While reactionary adherents of realpolitik seek to discredit as naive any attempt to question Canada’s involvement in the Brazilian controversy (see here, here, and here), nothing is arguably more naive than giving government a blank cheque for national security. Once we recognize that resources for national security are limited, then questions about where Canada is focusing its intelligence efforts, and why, are paramount.
It is entirely possible, Wark reminds us, that the Brazil operation “was not really a made-in-Canada operation, but rather a task undertaken by Canada as part of its alliance objectives within the very secret world of the so-called ‘Five Eyes’ system.”

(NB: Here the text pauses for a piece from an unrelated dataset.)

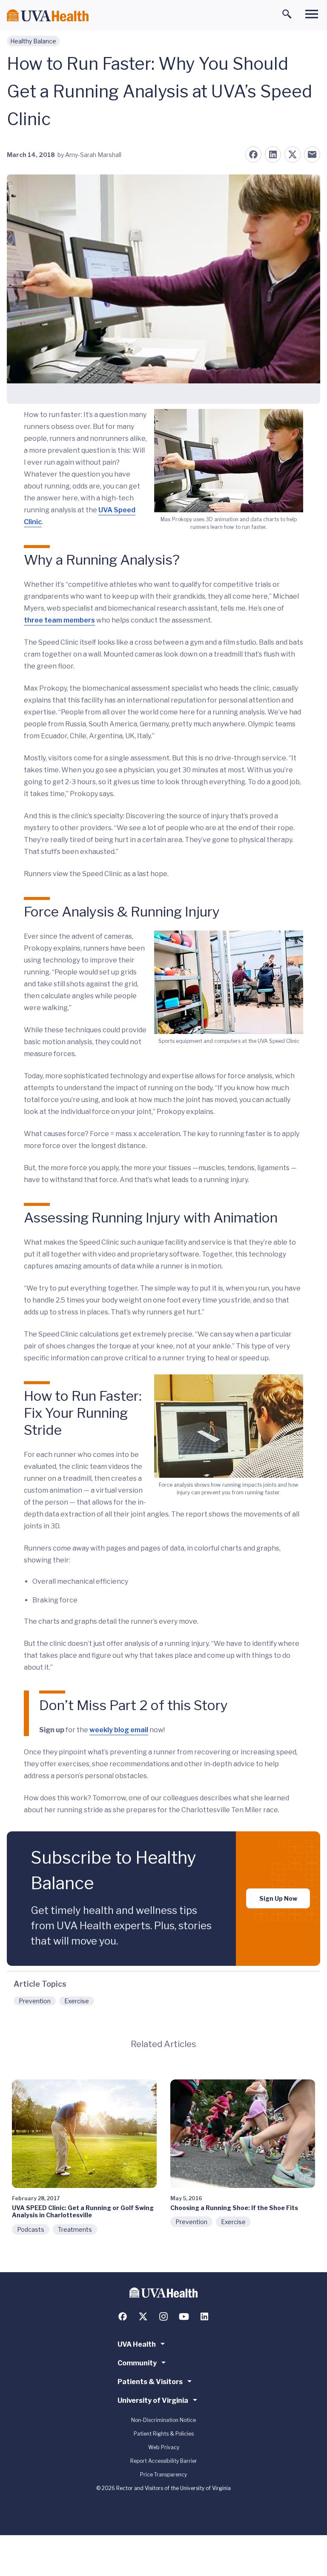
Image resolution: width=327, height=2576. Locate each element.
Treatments (75, 2229)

If this is the case, then Brazil and other Latin American countries may be forgiven (again) for doubting Canada’s commitment to a hemispheric engagement policy. This commitment, affirmed by Prime Minister Stephen Harper in 2007, is supposed to demonstrate the distinctiveness of Canadian leadership and open a new chapter in north-south relations that positions Canada as an independent and largely sympathetic regional ally.
Targeting global terrorist cells and tracking the proliferation of weapons of mass destruction is one thing; and few would likely reject outright the claim that national security includes understanding how terrorism is financed. Without a doubt, Canada must monitor the potential security threats that exist in Latin America (most notably in the ALBA bloc, including Brazil, where Hezbollah is known to operate).

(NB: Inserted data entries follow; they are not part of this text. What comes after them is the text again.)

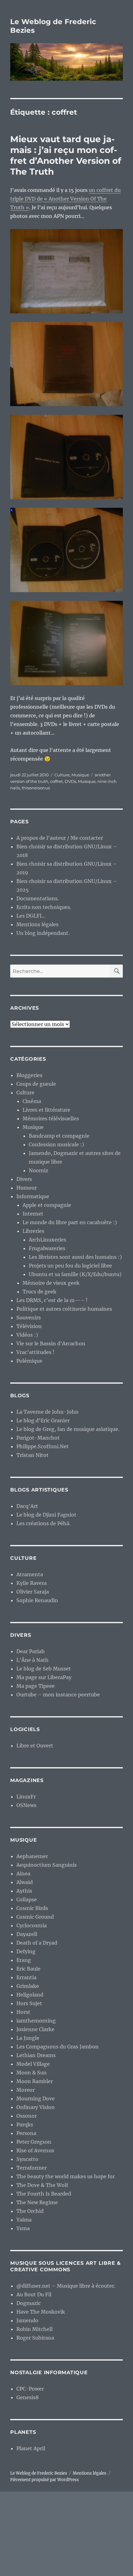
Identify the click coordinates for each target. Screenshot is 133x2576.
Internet (33, 1214)
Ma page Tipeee (35, 1686)
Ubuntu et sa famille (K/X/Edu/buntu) (75, 1274)
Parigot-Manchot (38, 1438)
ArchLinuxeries (47, 1240)
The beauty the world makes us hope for (65, 2176)
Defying (26, 1951)
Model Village (33, 2064)
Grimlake (27, 1986)
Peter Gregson (33, 2142)
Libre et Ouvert (34, 1745)
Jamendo (27, 2320)
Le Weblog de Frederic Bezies (38, 2473)
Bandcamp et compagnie (59, 1136)
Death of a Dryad (36, 1943)
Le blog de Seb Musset (43, 1669)
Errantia (26, 1977)
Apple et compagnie (47, 1205)
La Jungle (27, 2038)
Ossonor (26, 2116)
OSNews (26, 1805)
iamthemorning (36, 2021)
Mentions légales (37, 924)
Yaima (24, 2220)
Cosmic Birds (32, 1908)
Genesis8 (27, 2397)
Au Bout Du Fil (33, 2294)
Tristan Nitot (32, 1455)
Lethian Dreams (36, 2055)
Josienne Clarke (35, 2029)
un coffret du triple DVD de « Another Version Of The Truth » (65, 198)
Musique (80, 774)
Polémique (29, 1361)
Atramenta (29, 1574)
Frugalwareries (47, 1248)
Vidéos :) (27, 1335)
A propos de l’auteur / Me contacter (59, 838)
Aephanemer (32, 1856)
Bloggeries (29, 1075)
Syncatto (27, 2159)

But this does not mean that the national security doctrine should be automatically and uncritically accepted as a pretext for making unsubstantiated or exaggerated claims in favor of economic nationalism. To argue that a “loss of competitiveness” in select industries (Juneau-Katsuya’s justification for economic espionage) is tantamount to a wholesale assault on economic security invites mission creep in the national security doctrine, the application of which becomes highly discretionary and open to corruption.
As one critic of US spying on Brazil observes, if the NSA is concerned about threats to economic security it should have focused more time on Lehman Brothers and Bear Stearns and less time on Petrobras.
Likewise, given that Canada’s largest trading partner has taken to holding markets hostage as it flirts with insolvency, the Canadian security establishment might do well to ensure that at least one of the “Five Eyes” is firmly fixed on Washington.